How to expose Spark metrics in Prometheus format

sparkctl can configure Spark’s built-in PrometheusServlet so that Spark’s internal metrics (JVM, scheduler, shuffle, executor, and task metrics) are exposed in Prometheus format. This complements resource monitoring, which captures host-level CPU, memory, disk, and network utilization.

The servlet reuses the existing web UI ports, so no additional ports are opened.

Enable Prometheus metrics

$ sparkctl configure --prometheus

This writes a metrics.properties file into the cluster’s conf directory (Spark loads it automatically) and sets spark.ui.prometheus.enabled true.

Scrape endpoints

Component

Endpoint

Master

http://<master>:8080/metrics/master/prometheus

Worker

http://<worker>:8081/metrics/prometheus

Driver / application

http://<driver>:4040/metrics/executors/prometheus

Point a Prometheus scraper at these endpoints, or fetch them directly with curl for a quick look:

$ curl http://localhost:4040/metrics/executors/prometheus

Tip

Combine this with the reverse proxy to reach the worker and application endpoints through the master node on an HPC cluster.

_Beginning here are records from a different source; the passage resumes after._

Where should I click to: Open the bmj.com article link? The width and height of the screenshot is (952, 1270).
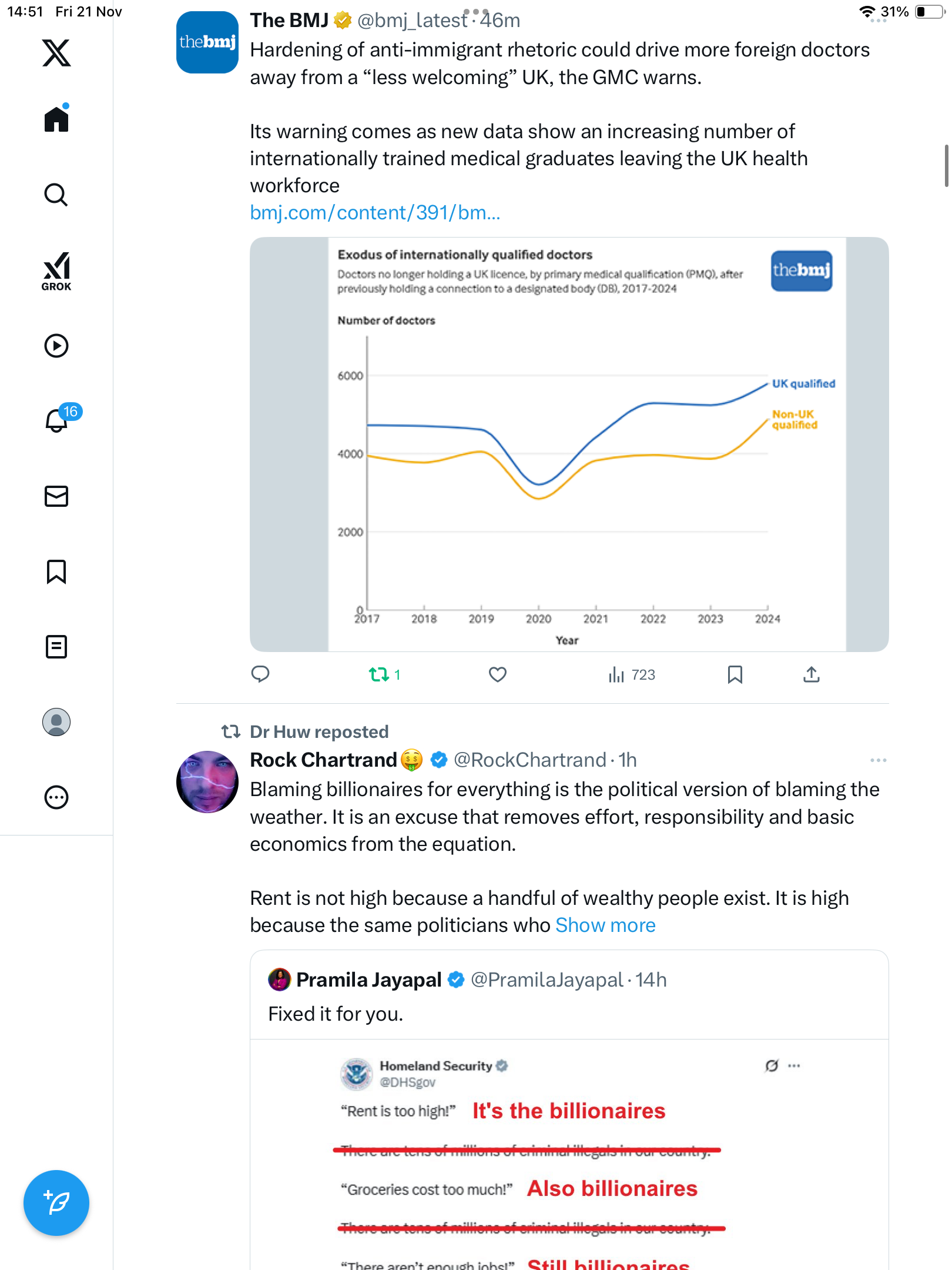pos(375,213)
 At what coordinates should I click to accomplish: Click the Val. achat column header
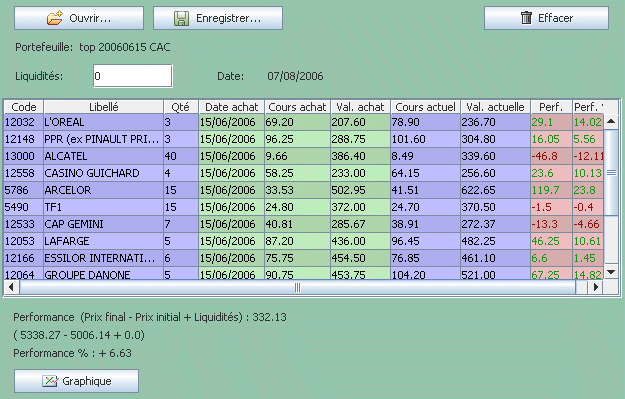[360, 107]
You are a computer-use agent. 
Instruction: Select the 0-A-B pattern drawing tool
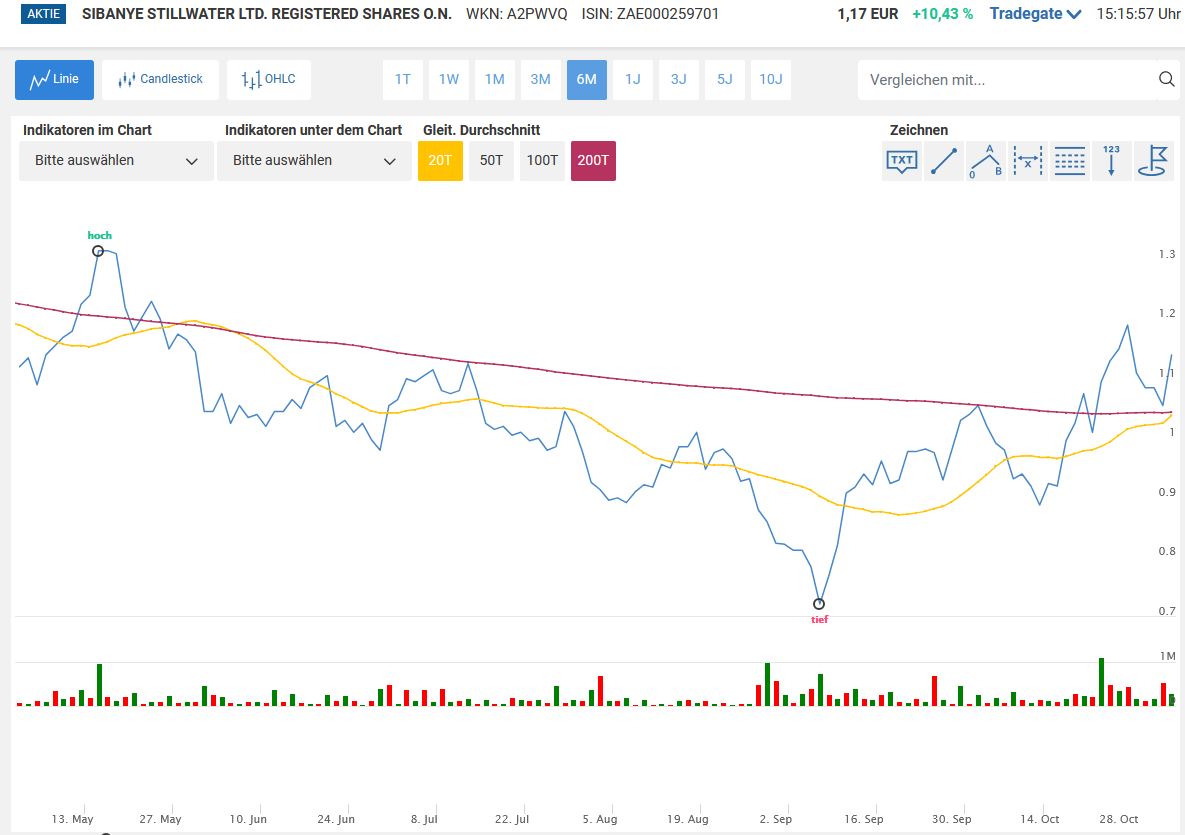[x=986, y=161]
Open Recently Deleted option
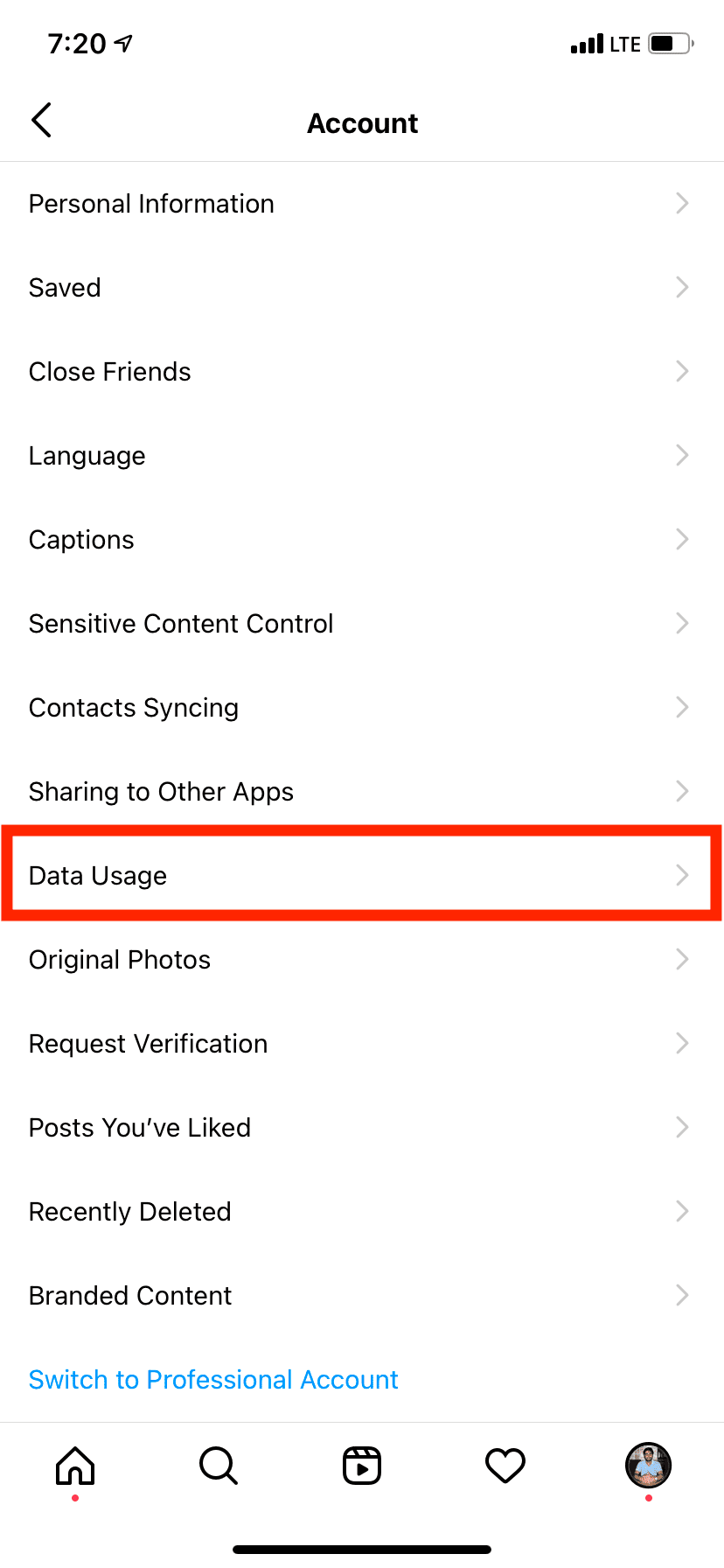The width and height of the screenshot is (724, 1568). click(130, 1212)
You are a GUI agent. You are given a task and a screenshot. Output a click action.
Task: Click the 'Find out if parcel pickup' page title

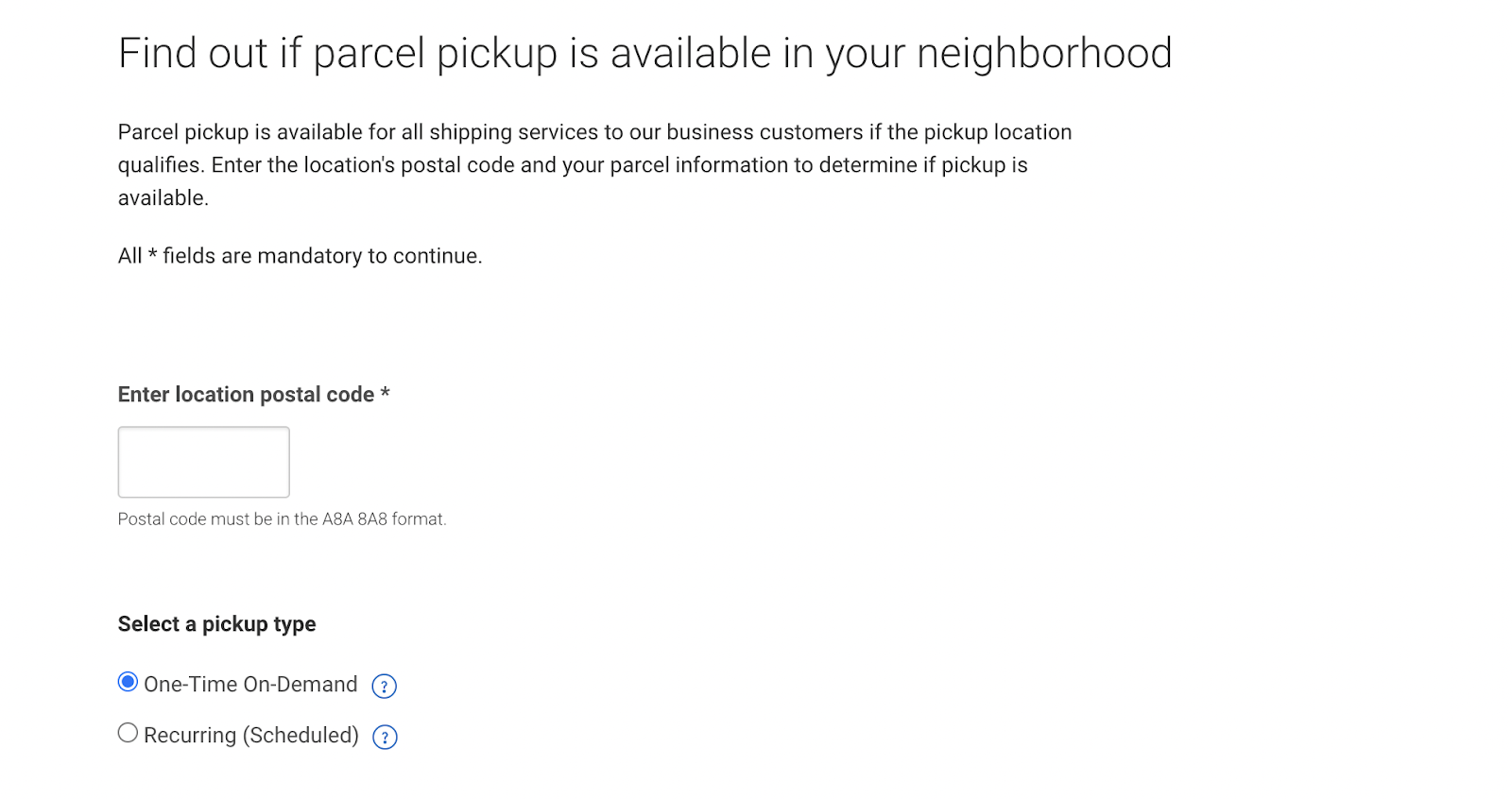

Write metrics to CSV files

The Prometheus sink is pull-based: it only exposes metrics over HTTP and keeps nothing on disk, so the data is gone once the cluster shuts down. To keep a durable record, enable the CSV sink, which periodically writes one CSV file per metric:

$ sparkctl configure --metrics-csv

This writes the metrics to <base>/metrics-csv (alongside stats-output) and survives cluster teardown, which fits the ephemeral-allocation model better than relying on a live Prometheus scraper. Change the sampling interval with --metrics-csv-period (seconds):

$ sparkctl configure --metrics-csv --metrics-csv-period 30

The two sinks are independent and can be combined; they share a single metrics.properties:

$ sparkctl configure --prometheus --metrics-csv